Great article Kelly...if your one issue is such a big issue, I think that you almost have to be a "one issue voter". Especially if your options are very limited anyway, and choosing another church would limit your opportunities to share your gift. For me, it seems like our church choices have been most influenced by my husband's "issues" as church is usually his main source of spiritual nourishment. He obviously values my opinion about the church, but I have fewer requirements since I am fed from other sources too. Our last 2 church choices have been amazing places that are open, and more than happy to let us share our gifts. Not sure how I'd feel about not being able to use mine freely.

Kelly said...

Thanks Karen!

I think my husband's main source of spiritual nourishment is church too, and I can get it elsewhere, so there is that to take into consideration. I don't want to end up in a church where he doesn't get anything out of it!

I just found out this morning from a friend that this one particular church is indeed the only one in town with women in leadership. Even another denomination that is quite similar that allows it does not have women in leadership at any of their churches here.

Earning a Prophet's Wage said...

I have met two women in my life that really struggled openly with the notion of women in leadership in the church. (I took a college ministry class under one of them) I have read a couple of books on it as well. (I recommend Women in the Church: Reclaiming the Ideal by Carroll Osburn for a deeply text sensitive view, but Osburne seems a bit detached as I remember him).

Yet, this has not been my issue. Of course I am a man which means I can ignore it. (Not excusing myself - will aim to do better.) But I have enough exposure to some important enough thinkers and leaders to realize this is important. I have a lot to learn.
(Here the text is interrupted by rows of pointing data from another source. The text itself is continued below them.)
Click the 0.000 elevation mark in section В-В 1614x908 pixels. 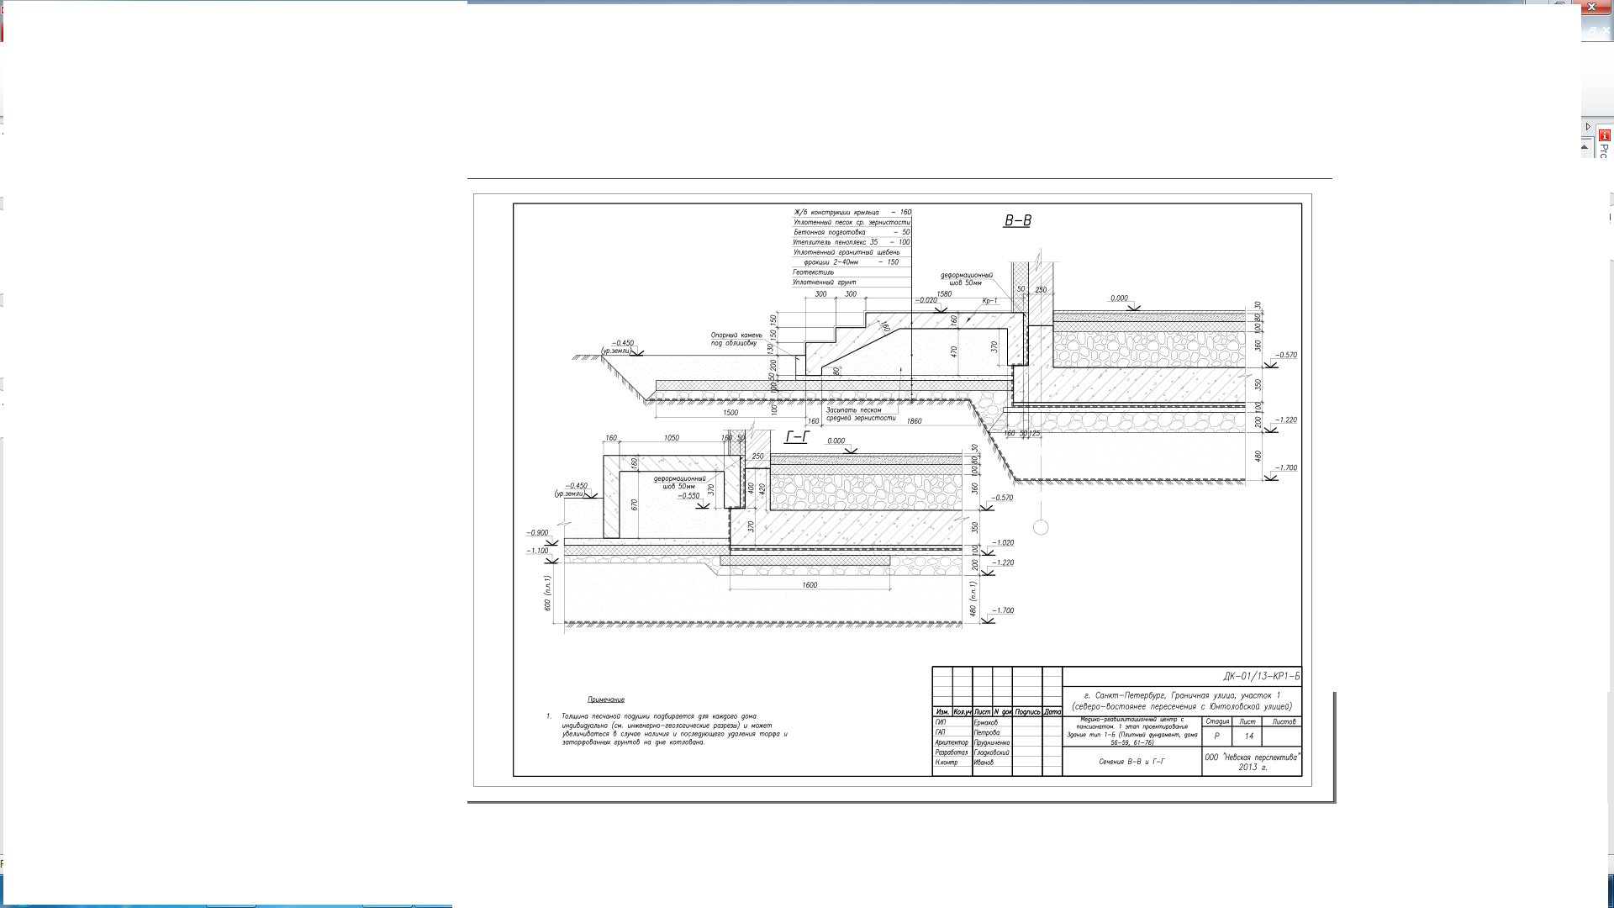click(1119, 298)
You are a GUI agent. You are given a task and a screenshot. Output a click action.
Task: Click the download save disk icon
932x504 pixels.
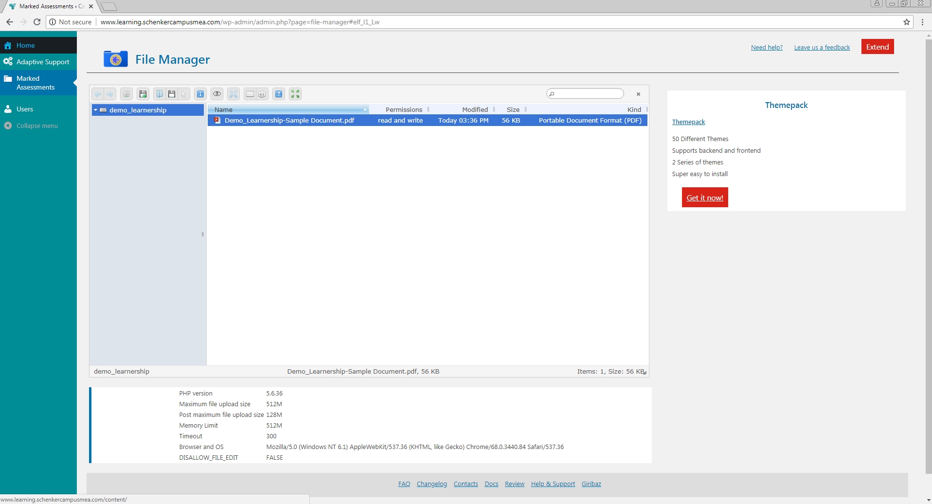coord(172,94)
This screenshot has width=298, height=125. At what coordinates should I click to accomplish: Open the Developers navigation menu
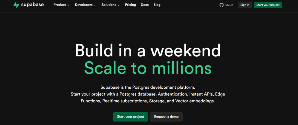[x=84, y=5]
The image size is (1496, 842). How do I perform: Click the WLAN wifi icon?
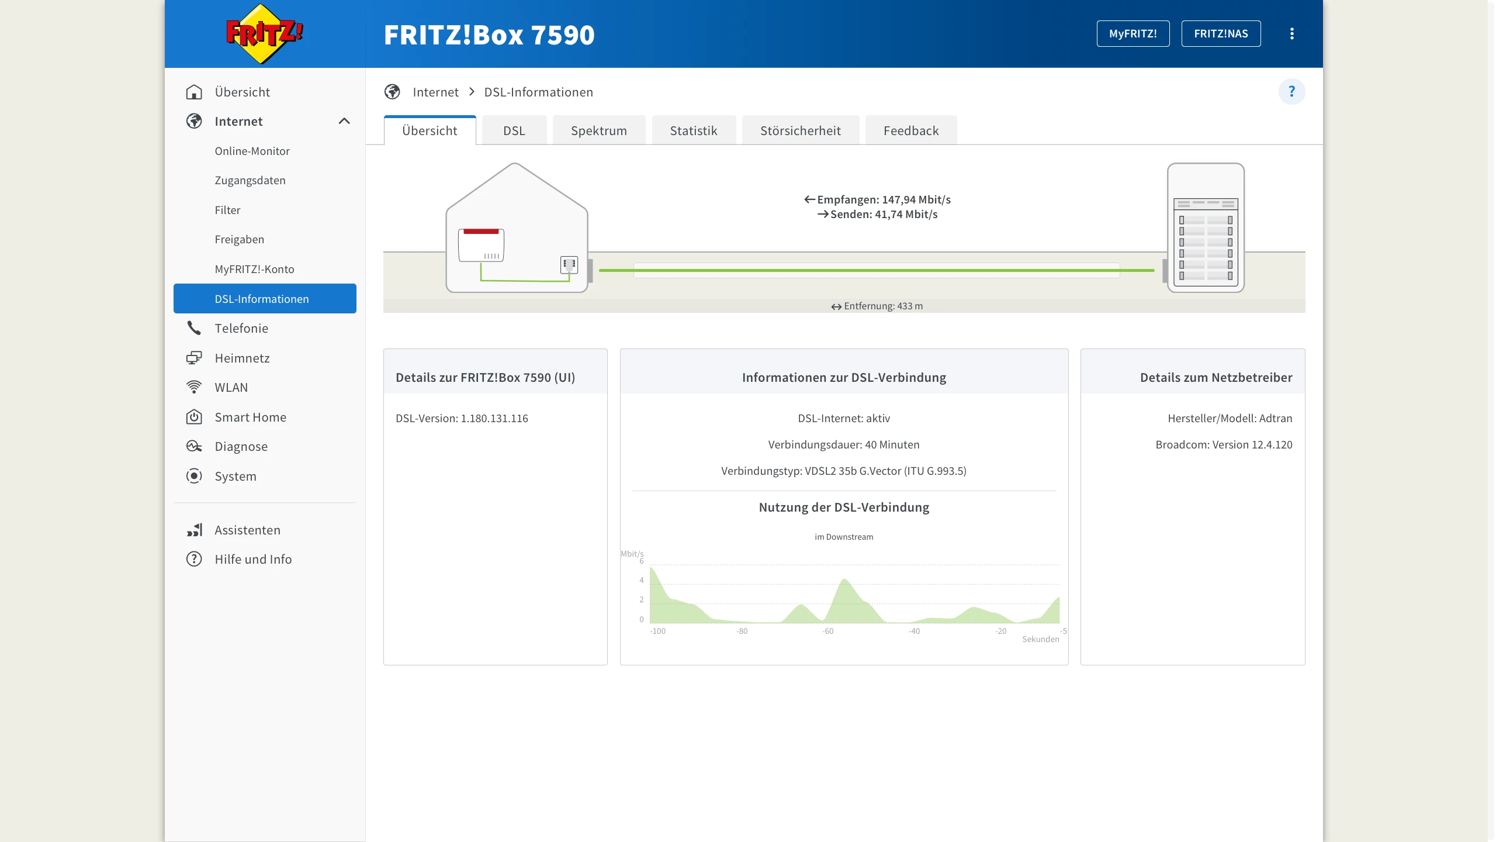click(x=194, y=387)
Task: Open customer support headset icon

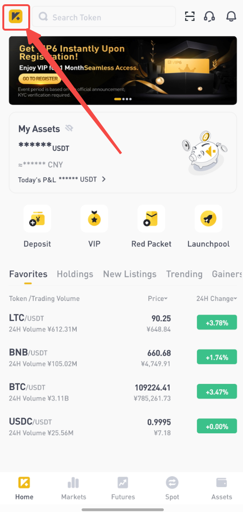Action: [x=210, y=16]
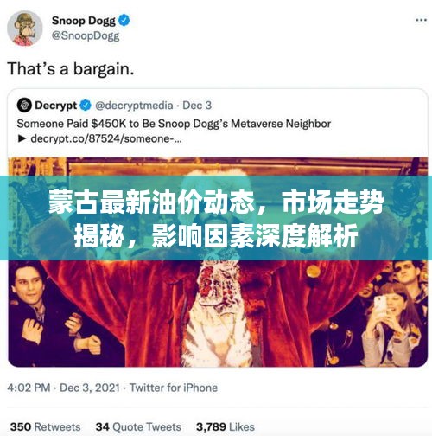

I consider myself conservative and will lean on what I perceive as good tradition until it is sufficiently challenged. (I am slow to move and careful about it.) But I think there is room here to grow and make changes. I sense that deeply, I will be looking into it.

Thank you for posting and challenging!

Kelly said...

Sorry it's taken me a while to respond to you; I've been traveling. I'll have to check out that book. I think it is great if you are able to think on things and realize that growth and change can be good. It's when we refuse to acknowledge that that discussion can't happen, I think.